Aside from memory problems, changes in brain activity influences one’s chances of falling. The ability to keep balance and avoid falling depends not only on leg strength, but also on complex and simple reaction times, known as ‘brain speed'.The faster one’s brain can move between events (identifying a loss of balance and executing a safe alternative to maintain balance), the better off people are in avoiding falls.
There are a variety of activities that people can do to keep their brains healthy and help counter normal brain changes:
1. Get a Check-Up
Take care of your health. Certain conditions can affect brain health including diabetes, stroke, vitamin deficiency, thyroid disease and high blood pressure. Controlling risk factors for chronic disease (such keeping blood cholesterol, blood pressure at healthy levels and maintaining a healthy weight) is good for brain health.

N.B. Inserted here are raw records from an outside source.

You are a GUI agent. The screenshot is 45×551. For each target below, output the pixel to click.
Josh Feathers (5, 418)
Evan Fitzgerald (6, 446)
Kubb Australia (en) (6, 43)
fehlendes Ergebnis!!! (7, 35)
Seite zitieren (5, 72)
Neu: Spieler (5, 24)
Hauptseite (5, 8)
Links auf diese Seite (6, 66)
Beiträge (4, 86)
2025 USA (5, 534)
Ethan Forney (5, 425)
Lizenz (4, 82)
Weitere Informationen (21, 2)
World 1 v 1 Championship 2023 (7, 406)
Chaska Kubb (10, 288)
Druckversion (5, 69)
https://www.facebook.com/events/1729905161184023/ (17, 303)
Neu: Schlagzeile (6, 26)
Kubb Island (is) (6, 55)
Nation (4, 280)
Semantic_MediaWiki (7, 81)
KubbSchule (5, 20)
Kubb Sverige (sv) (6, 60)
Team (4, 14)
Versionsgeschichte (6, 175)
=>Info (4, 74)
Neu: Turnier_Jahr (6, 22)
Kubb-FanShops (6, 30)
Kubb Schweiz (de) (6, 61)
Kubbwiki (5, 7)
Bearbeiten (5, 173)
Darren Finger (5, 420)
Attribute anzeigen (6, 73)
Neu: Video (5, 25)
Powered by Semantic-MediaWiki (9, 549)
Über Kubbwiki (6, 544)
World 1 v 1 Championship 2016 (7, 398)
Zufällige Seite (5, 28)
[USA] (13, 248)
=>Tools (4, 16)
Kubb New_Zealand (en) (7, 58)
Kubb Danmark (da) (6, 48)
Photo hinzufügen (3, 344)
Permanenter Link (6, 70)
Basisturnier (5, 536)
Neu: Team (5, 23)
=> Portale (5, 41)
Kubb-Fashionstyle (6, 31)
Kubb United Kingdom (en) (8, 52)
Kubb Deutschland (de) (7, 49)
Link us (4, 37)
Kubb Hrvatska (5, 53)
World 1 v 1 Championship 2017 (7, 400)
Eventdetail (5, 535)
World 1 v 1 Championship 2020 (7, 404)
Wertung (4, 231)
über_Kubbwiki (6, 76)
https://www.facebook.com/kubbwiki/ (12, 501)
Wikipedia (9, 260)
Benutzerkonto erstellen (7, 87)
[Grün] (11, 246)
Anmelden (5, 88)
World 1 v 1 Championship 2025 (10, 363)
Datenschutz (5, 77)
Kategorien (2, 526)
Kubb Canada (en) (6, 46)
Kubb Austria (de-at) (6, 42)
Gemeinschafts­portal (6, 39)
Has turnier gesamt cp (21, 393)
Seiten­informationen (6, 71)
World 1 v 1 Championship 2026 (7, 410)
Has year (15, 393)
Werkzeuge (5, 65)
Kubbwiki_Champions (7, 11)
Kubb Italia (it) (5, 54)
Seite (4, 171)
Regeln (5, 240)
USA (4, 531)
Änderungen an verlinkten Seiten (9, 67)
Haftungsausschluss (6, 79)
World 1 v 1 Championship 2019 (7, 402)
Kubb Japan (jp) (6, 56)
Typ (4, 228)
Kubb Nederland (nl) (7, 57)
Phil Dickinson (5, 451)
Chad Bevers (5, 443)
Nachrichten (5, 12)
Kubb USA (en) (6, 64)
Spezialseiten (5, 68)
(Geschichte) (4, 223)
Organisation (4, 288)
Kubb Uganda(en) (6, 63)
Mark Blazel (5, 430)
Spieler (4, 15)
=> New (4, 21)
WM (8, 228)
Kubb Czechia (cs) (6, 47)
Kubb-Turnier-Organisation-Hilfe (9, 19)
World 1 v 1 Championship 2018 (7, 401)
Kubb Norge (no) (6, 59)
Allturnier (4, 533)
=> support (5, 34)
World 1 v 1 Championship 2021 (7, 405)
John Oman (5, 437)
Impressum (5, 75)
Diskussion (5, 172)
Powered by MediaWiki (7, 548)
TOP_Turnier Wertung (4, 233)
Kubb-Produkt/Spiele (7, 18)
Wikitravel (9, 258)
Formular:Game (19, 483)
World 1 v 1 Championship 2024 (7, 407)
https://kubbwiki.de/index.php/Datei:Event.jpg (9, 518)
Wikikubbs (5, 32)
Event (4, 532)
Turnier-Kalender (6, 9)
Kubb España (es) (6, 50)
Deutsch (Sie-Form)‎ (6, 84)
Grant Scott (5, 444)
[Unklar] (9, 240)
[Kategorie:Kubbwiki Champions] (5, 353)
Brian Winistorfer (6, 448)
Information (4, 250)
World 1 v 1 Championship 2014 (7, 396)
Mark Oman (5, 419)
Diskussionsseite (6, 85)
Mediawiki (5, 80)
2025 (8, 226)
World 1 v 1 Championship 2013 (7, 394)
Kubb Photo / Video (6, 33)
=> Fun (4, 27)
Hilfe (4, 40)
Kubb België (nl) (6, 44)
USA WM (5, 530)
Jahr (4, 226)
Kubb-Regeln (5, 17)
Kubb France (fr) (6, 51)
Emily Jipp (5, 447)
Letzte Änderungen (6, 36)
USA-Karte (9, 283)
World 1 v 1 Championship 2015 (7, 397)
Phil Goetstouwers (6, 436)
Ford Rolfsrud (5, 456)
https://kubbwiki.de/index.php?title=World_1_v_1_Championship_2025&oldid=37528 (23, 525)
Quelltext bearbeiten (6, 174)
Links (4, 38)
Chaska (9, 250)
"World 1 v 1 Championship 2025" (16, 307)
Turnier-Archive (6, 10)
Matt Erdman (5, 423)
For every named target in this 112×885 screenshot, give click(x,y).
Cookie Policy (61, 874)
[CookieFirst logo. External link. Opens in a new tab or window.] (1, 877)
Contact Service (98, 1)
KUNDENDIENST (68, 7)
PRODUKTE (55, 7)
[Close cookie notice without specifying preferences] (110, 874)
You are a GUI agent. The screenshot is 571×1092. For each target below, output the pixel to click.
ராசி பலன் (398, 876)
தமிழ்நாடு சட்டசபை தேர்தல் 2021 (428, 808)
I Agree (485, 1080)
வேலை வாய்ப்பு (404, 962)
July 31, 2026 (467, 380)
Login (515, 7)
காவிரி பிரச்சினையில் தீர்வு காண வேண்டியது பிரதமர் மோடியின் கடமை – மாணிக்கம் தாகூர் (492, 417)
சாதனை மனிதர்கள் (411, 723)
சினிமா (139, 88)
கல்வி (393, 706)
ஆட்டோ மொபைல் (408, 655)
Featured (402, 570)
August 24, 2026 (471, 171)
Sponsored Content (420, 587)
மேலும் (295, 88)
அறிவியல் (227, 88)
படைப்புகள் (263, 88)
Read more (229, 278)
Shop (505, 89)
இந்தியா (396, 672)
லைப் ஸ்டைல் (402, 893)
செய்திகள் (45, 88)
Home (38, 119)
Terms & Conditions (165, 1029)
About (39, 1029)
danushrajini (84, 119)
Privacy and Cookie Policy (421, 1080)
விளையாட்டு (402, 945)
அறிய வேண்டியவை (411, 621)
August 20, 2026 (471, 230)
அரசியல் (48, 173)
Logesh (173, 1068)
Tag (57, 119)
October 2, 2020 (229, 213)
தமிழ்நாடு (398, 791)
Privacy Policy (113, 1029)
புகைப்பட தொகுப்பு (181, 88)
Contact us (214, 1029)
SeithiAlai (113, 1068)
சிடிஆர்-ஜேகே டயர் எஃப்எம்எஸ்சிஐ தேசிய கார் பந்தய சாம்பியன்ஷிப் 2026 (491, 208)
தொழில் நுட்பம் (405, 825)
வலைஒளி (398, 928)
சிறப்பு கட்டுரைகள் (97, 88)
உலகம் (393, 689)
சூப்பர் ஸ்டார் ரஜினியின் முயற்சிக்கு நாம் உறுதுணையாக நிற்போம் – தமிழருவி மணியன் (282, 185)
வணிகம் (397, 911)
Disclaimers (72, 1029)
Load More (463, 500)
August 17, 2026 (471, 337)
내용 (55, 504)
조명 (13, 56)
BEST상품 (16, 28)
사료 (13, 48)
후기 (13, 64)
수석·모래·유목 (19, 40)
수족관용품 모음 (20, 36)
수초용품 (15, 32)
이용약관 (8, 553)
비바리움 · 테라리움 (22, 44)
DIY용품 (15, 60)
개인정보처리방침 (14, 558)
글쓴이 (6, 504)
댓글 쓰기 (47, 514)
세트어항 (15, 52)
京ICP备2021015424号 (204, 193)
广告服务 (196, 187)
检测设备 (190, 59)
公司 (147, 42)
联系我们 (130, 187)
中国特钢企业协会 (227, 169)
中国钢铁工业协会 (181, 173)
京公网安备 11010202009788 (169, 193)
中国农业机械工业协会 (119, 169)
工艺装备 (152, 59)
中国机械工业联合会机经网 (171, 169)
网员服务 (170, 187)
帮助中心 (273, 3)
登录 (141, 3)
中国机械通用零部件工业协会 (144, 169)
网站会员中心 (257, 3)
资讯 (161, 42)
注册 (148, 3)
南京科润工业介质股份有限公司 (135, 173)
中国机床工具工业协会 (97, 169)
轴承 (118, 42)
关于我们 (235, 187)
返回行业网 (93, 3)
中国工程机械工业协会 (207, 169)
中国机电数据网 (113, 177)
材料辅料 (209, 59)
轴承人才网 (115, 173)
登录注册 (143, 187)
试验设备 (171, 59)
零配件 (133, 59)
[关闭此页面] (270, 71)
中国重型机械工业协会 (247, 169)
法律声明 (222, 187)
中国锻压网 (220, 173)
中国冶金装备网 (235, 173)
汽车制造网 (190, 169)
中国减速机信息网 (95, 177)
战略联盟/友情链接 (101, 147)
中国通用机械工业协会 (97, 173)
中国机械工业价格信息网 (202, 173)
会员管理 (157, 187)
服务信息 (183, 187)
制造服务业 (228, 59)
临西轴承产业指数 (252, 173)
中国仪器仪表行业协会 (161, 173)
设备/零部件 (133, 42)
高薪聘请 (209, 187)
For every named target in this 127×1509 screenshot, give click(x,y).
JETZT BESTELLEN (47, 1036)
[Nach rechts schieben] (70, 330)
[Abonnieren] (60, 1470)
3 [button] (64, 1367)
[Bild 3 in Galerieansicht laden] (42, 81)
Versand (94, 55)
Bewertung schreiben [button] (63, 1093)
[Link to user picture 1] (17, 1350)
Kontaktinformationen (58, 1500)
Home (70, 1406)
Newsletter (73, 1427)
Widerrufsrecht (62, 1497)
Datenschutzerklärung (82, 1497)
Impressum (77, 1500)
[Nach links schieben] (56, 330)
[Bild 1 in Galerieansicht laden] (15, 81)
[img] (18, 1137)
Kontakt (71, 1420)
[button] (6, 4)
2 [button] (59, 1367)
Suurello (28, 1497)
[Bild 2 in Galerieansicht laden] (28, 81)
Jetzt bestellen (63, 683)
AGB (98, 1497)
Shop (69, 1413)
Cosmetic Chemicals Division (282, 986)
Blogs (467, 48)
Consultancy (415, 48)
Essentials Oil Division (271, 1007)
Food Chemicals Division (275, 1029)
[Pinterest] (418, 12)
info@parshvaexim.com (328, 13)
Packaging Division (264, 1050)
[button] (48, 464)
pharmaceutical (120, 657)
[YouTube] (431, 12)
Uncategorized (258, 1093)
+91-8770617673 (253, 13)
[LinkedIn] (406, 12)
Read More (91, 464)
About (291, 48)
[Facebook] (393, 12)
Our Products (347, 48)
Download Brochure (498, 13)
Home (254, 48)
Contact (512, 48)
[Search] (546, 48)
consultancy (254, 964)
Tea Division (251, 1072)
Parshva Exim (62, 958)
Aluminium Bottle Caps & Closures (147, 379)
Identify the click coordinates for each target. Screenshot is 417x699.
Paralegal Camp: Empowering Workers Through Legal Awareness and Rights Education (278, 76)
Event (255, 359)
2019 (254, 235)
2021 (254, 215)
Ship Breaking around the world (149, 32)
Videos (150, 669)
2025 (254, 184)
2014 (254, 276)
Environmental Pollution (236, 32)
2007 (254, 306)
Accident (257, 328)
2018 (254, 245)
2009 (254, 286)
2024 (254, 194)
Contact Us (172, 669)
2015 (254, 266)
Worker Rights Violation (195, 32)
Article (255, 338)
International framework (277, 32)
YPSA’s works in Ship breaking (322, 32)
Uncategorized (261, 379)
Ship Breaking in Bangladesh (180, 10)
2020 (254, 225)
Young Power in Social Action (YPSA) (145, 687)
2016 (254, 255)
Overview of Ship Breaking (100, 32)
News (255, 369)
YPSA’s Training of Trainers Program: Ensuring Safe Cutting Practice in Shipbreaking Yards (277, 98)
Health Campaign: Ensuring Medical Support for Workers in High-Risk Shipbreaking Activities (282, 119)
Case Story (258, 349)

Certain medicines, such as sleep and anxiety drugs can also affect mental ability. Ask your doctor to review all your medications on a regular basis.
2. Eat Healthy
Eating a healthy diet can help maintain brain health. For example, eating fruits and vegetables (that have high levels of disease-fighting antioxidants) helps counteract disease-causing free radicals throughout the body, including the brain.
3. Stay Active
Enjoy regular exercise and physical activity. Exercise helps counter normal cognitive decline; it can also assist in managing and preventing conditions like high blood pressure and depression that are associated with poor brain health.
Exercise pumps blood to the brain and encourages the growth of new brain cells.
Regular aerobic exercise (such as walking, cycling and swimming) for 30 minutes a day reduces brain cell loss.
Exercise changes how the brain processes movement, resulting in improved mobility.
4. Engage Your Brain
Just like physical exercise, mental exercise is good for you. Mentally stimulating activities help preserve brain function. Keeping your mind engaged increases the brain’s vitality and helps build its reserves of brain cells and connections.
Do stimulating activities that you enjoy; read, write, put together a jigsaw puzzle, work on crosswords, etc. Any mentally challenging activity will keep your mind sharp.
5. Stay Social
Connect with family, friends and your community. Isolation can be a threat to brain health. Staying engaged with family and being active in your community can keep your brain active. The more social connections someone has, the better they are at preserving mental function and memory.
Social interaction engages areas of the brain that are involved in memory and attention, the same mental processes that are used in many cognitive tasks.
Activities that combine social interaction with physical and mental activity may help prevent dementia.
6. Get a Good Night’s Sleep
Getting seven to eight hours a night is good for the brain. Attention and concentration are threatened with restless sleep.
7. Drink in Moderation
Drinking alcohol may be beneficial to your brain. Low-dose alcohol consumption (a drink a day for women, two for men) can reduce the risk of dementia. However, heavy alcohol use can lead to brain damage and cognitive decline.